GIVEN PASSAGE -

* * * *

Massacre at Lido beach and public defiance

Typical Friday at Lido beach. Mogadishu. (Photo credit: SomaliAgenda)

by Muuse Yuusuf

The massacre of civilians by terrorists at Lido beach is a telling story. As a sign of the return of normalcy and hope to this troubled city, thousands of Mogadishu residents have been resuscitating a century’s old tradition of seeking pleasure from the city’s white sandy beaches. A tradition that was started by old generations who used to come together to play, swim, and enjoy a meal at Lido’s many seafront restaurants. Dishes on the menu would have included a grilled lobster and spaghetti Bolognese washed down with a glass of watermelon or mango juice.  Those traditionally inclined pleasure-seekers would have enjoyed a meal of dhaylo, maraq and muufo, a traditional lamb stew and bread served with caano lo or geel, cow or camel milk. Furthermore, Europeans, led by Italians, whose Italian word “Lido” was the beach’s namesake, would have flocked to Lido as their best holiday resort.

Most Somalis who are over 40s would remember those pleasant memory lanes in Mogadishu’s happy days. Arguably, there is hardly any Somali who lived in Mogadishu and had never visited or swam in Lido’s beautiful beach with its clear blue sky and water. It is for this reason why Mogadishu and Lido beach command a special place in the hearts of many Somalis, which makes them want to return to their Lido. Indeed, hundreds of people from the diaspora have been leading a campaign to get people return to Mogadishu and its Lido, and some of them have bravely invested in the city, particularly in restaurants and cafes such as the Beach View Cafe at Lido where the massacre took place.

* * * *

DATA FOR REVIEW -
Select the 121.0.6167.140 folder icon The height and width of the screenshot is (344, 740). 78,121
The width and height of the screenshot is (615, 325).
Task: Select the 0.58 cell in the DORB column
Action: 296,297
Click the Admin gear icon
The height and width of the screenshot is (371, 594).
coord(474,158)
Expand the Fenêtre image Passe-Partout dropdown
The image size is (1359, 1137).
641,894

* * * *

Please answer these questions from the Lido beach article, one numbered line each:
1. What juices would have accompanied the grilled lobster and spaghetti Bolognese?
2. Somalis of what age would remember those happy days in Mogadishu?
3. At which cafe did the massacre take place?

WRITTEN ANSWER -
1. Watermelon or mango juice.
2. Over 40.
3. The Beach View Cafe at Lido.